2. Edit with DivX. Alot of people will bitch and whine and tell you not to do this, but it really saves a ton of space on your harddrive, so you can fit even more footage in your video, ultimately making it much better in the end, because more is always best. Also, it leaves a cool DivX watermark on your video, so when people see the logo, they know that they're able to watch it with the DivX codec.
3. Use lots of FX. In fact, use as many as possible. The less recognizable your footage is, the better. Now I know some people will bitch about your videos not having stories, but they're just old bitchy geezers. Stories are a thing of the past, and no one like them anymore. No one wants any of that "sit around the campfire and tell stories like a caveman" shit. This is 2007. This is the future. And in the future, you need lots of FX. Like that movie, Back to the Future: Part 2. They showed the future. It was full of special FX.

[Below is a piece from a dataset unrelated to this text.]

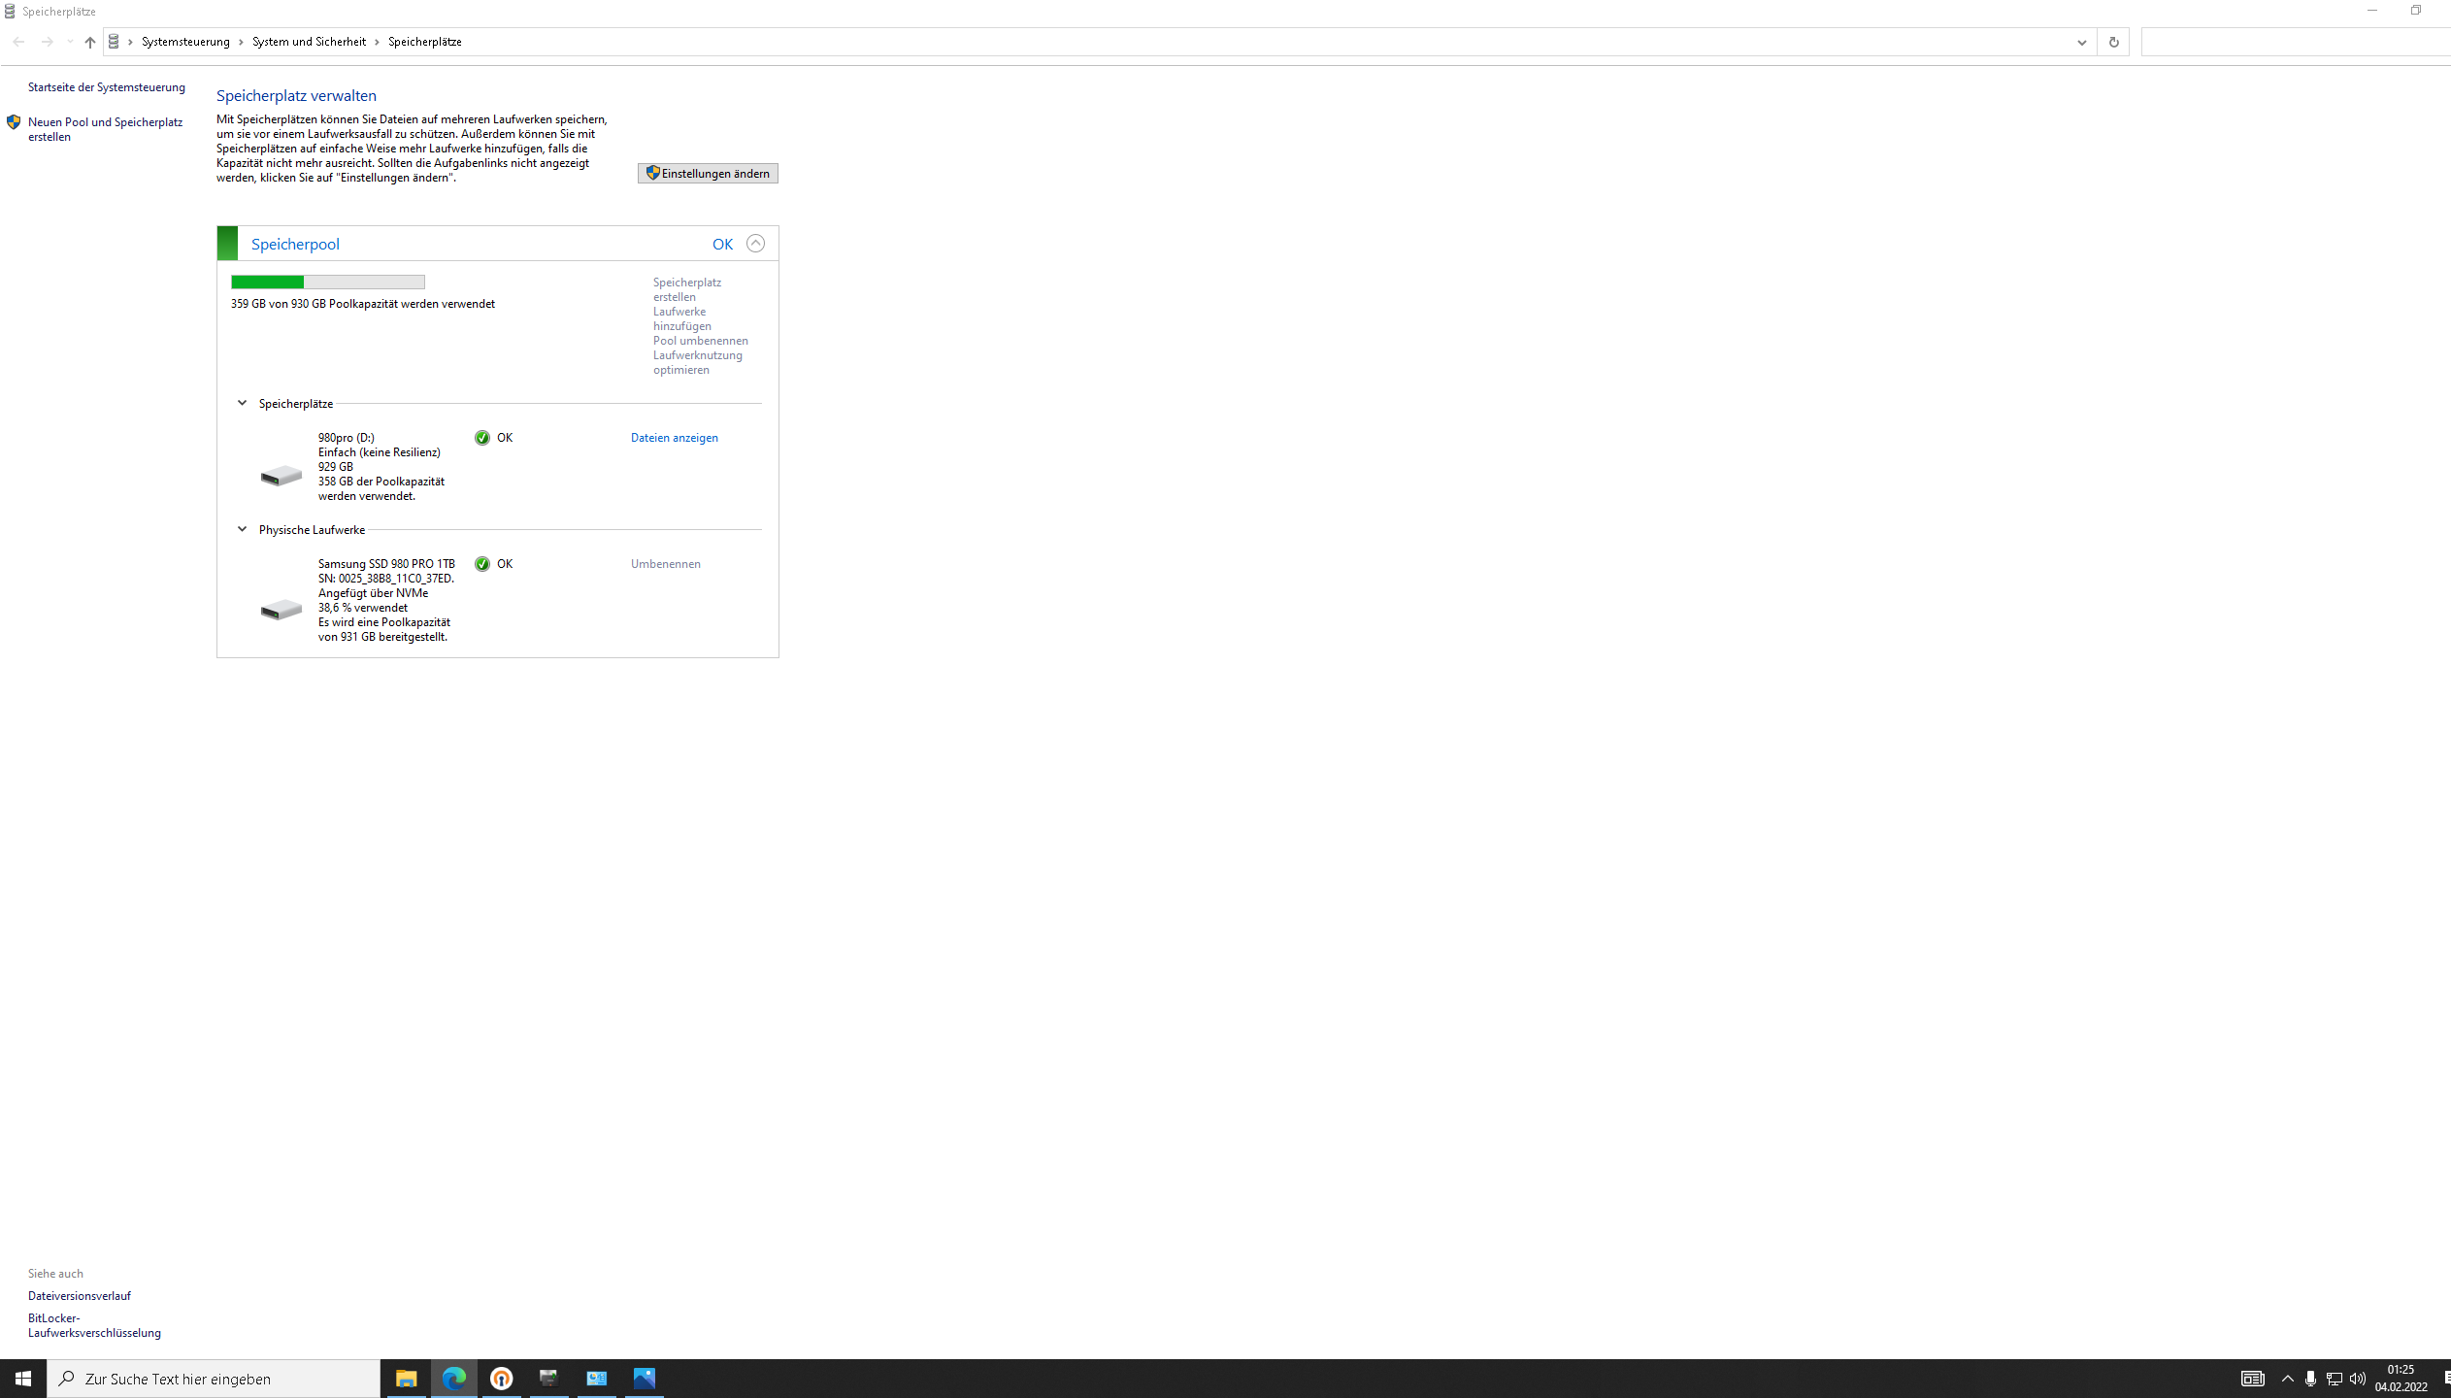Click the Einstellungen ändern button
The image size is (2451, 1398).
click(x=708, y=173)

Besides, no one watches anime because it has stories either. Anime just looks cool. Take Inuyasha for example. It's an awesome show, and everyone loves it, and nothing even happens in the story for a good 200 episodes! By adding FX to your vids, you're also improving on the anime itself. If they could afford it, the animators would have completely covered up the animation with awesome digital FX.

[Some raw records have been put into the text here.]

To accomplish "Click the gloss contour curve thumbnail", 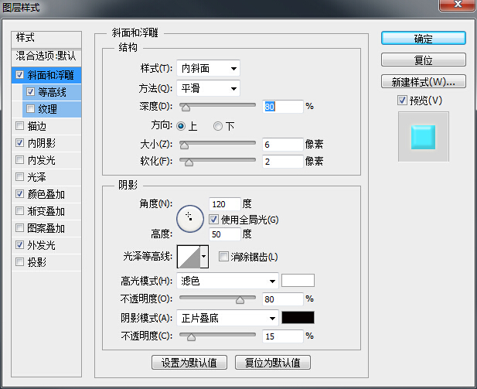I will pyautogui.click(x=188, y=257).
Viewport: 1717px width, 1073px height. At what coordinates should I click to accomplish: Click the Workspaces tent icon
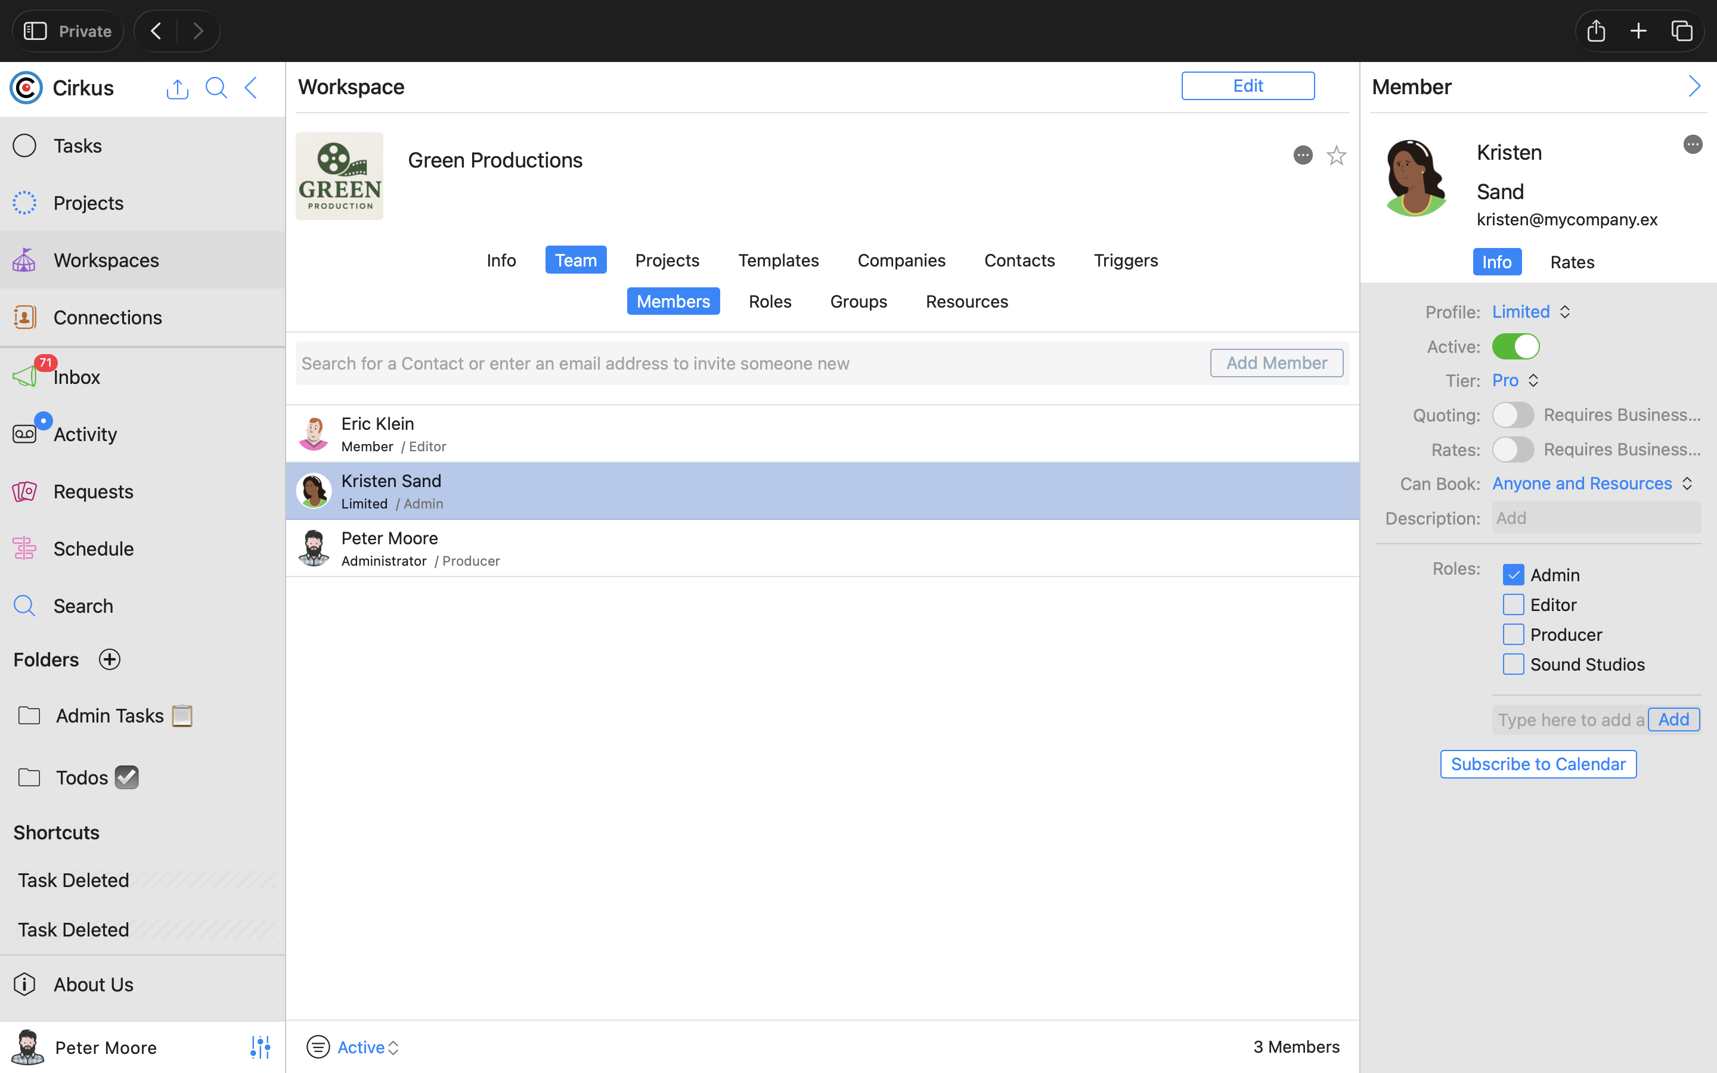pos(25,260)
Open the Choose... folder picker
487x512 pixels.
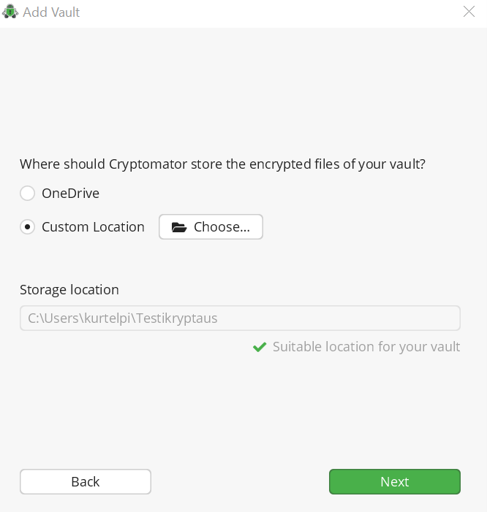[211, 227]
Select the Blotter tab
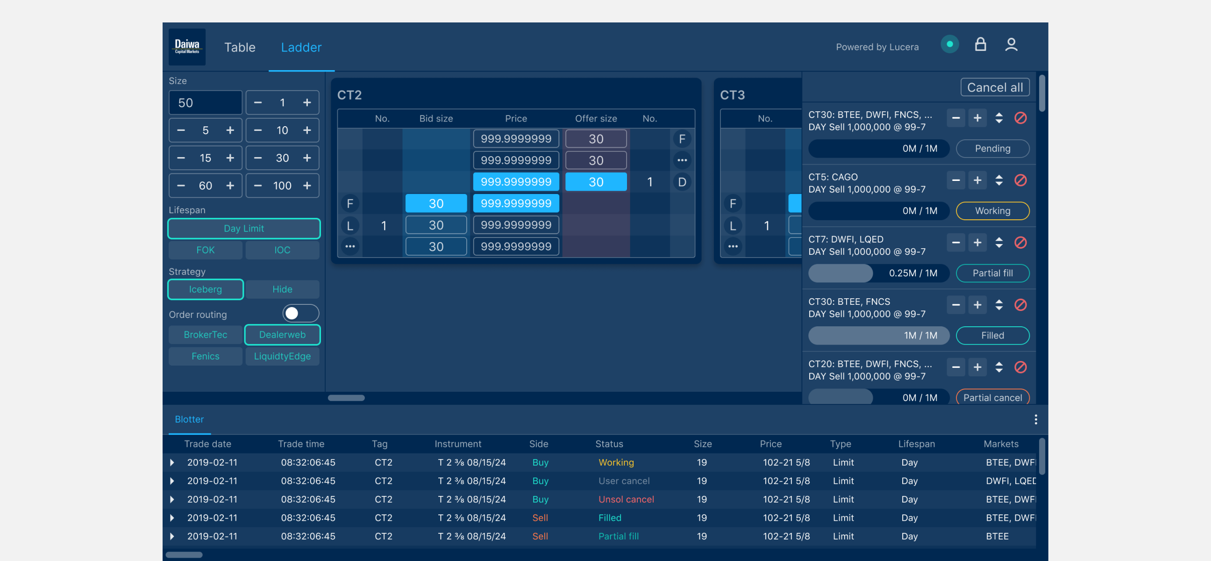This screenshot has height=561, width=1211. 189,419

4. Make lots of threads about how to improve your videos and perfect them. It's vital to spend as much time talking about AMVs and their processes as possible. You need to discuss all their most vital secrets and philsophies, so that by the time you actually get around to editing, you'll be a super-pro.

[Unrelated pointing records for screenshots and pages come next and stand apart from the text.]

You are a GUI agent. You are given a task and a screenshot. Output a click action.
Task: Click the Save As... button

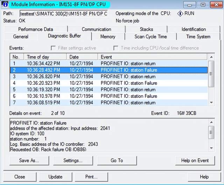pyautogui.click(x=29, y=160)
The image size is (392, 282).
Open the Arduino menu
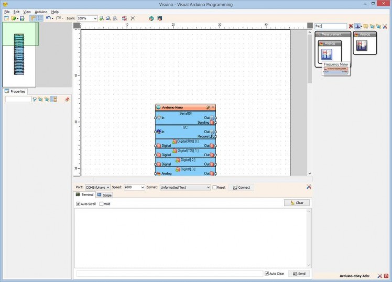pos(41,12)
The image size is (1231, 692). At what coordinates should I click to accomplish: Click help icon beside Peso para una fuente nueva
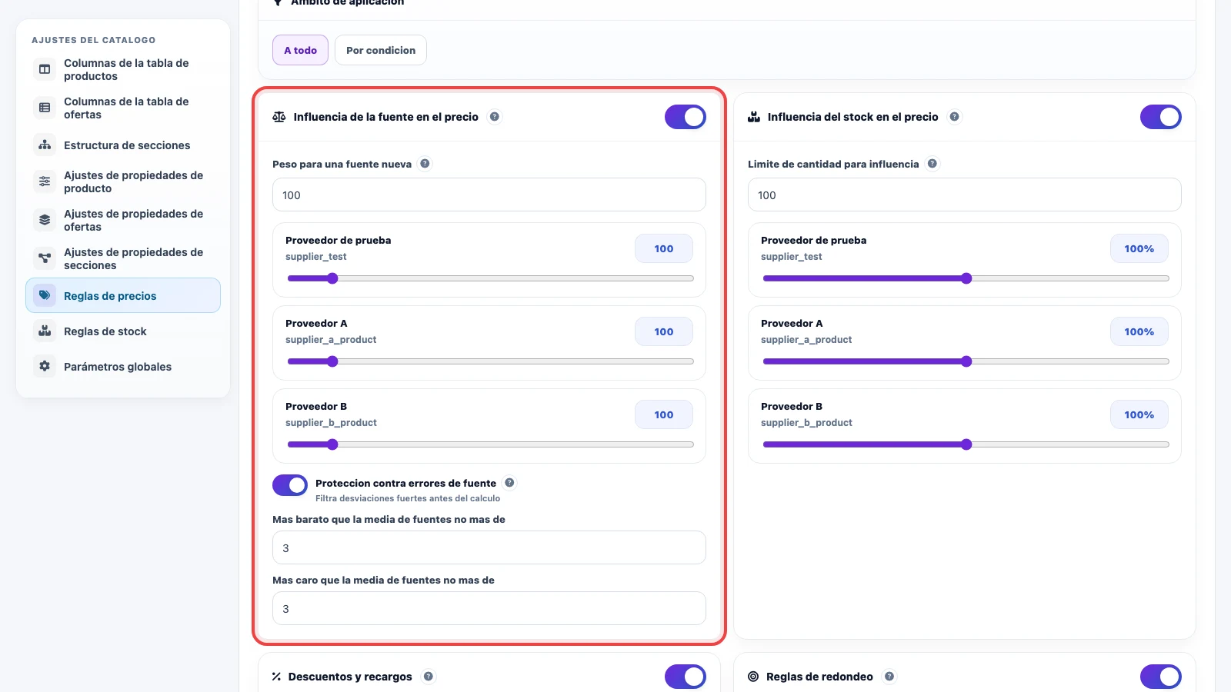click(425, 164)
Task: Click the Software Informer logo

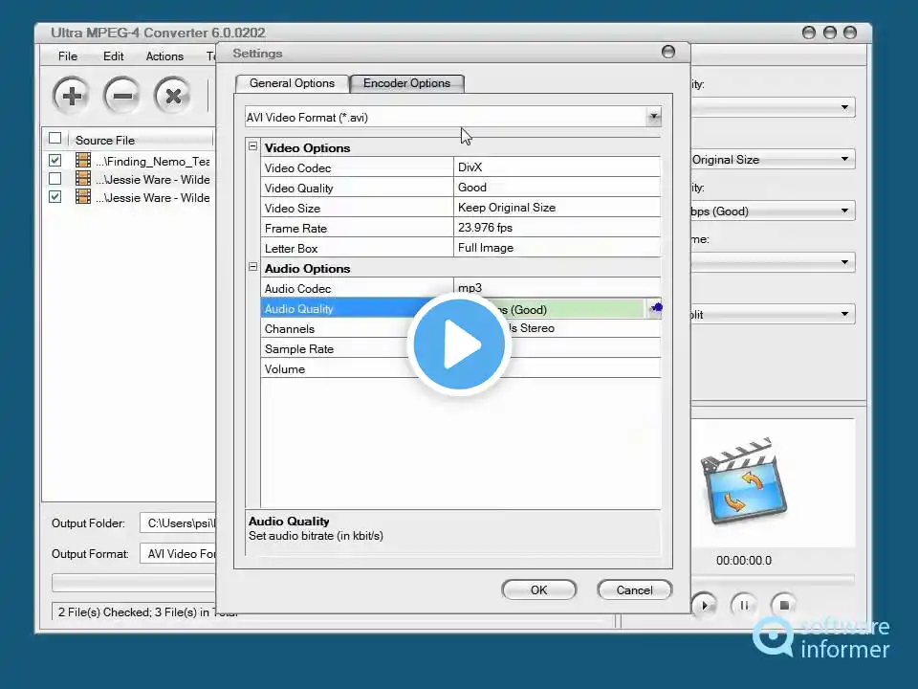Action: coord(820,638)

Ask lots of vague questions in this matter, and you'll get some surprisingly specific answers. People on this forum are always happy to share their vast cornfields of experiece with you, and you can leech that experience from them by reading what they have to say. Leech their experience like juicy nutrients for your budding skills. Then when harvest time comes, and you actually edit, your videos will be ten times as awesome, because you spent all your time preparing your mind and your mantra for it. It's best to actually edit as little as possible in practice, because that's not where the skills come from. It's all about from learning from others, and that's why this site exists.
I hope I've helped you in this regard.